Cabling is considered to be a system component. It certainly makes a difference. Better cables can get rid of a-number of obstacles to music enjoyment. Intuitively it sounds like it is adding to the sound quality but logically you’re just hearing less degradation. The sound qualities can include more natural high frequencies, more detail, better bass, more spacious, blacker silence, etc. Although it seems counter-intuitive, digital cables can also make a difference. While its 1’s and 0’s being passed along, it’s the precise timing that is essential and good cables help prevent timing errors. Timing errors (jitter) as small as 100 picoseconds can be audible. Different sound system cables perform different functions. There are customized sound system cables as well as simple wires with multiple uses. You may want to hire an electrician to perform the wiring for you.

  1. Stereo System Accessories

Accessories can help you get the most from your sound system. They include premium speaker wires which can improve performance and make your listener experience more enjoyable.
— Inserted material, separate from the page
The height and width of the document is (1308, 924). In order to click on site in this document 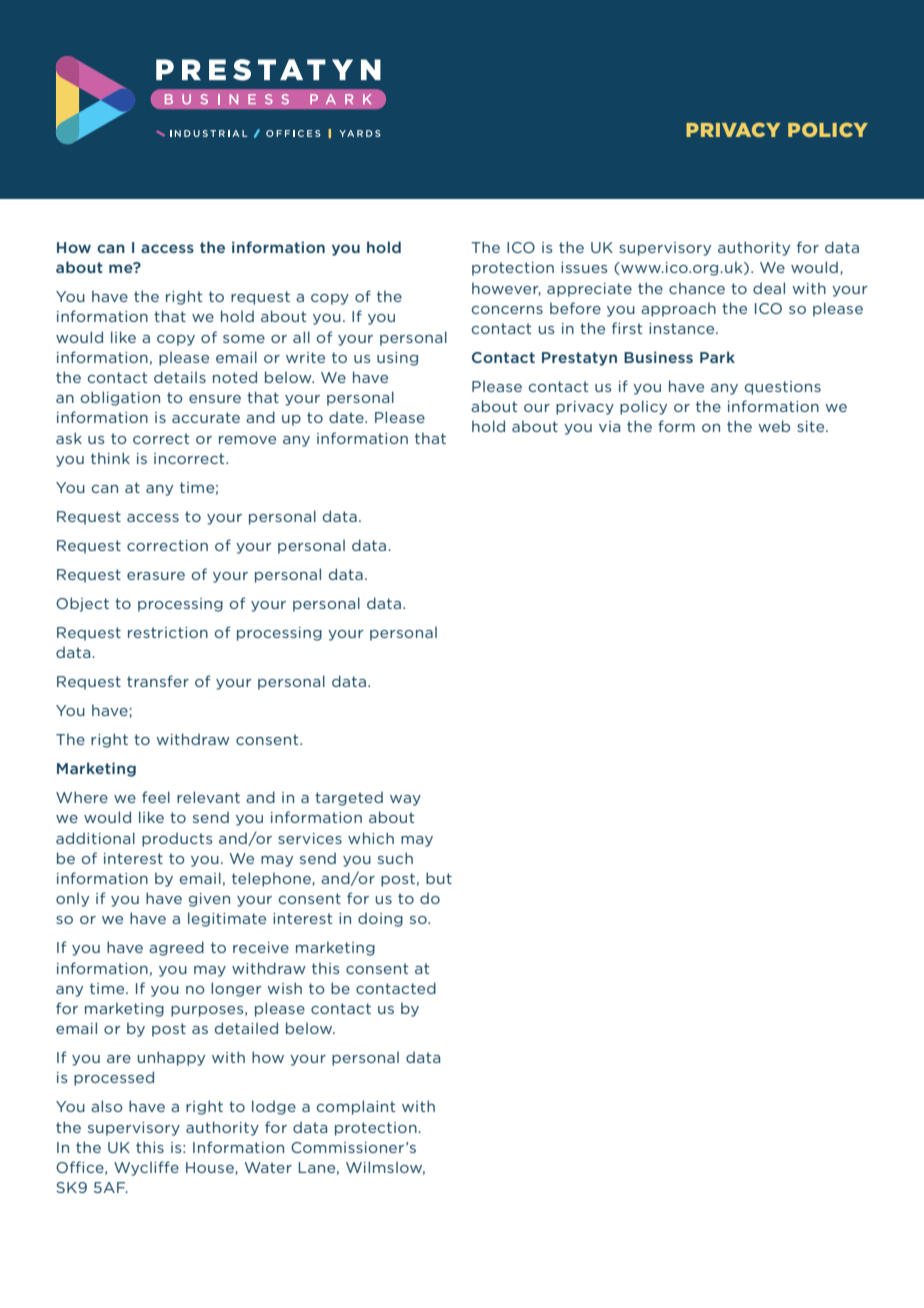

A speaker stand is useful for getting the best audio from bookshelf speakers and a high quality headphone can be a good substitute for sound system in an apartment, condo or dorm room.

Conclusion

Beyond the basics or essential components of a sound system includes advanced surround sound speakers, automatic room equalization systems which compensate for typical room acoustic problems, and HD projectors. When all parts of a sound system come together, you can truly enjoy theater-like ambiance and audio quality at home. As you can-see, sound systems have come a very long way since the first AM-tube radios were produced.

Make sure to check out this great video about speakers that I found!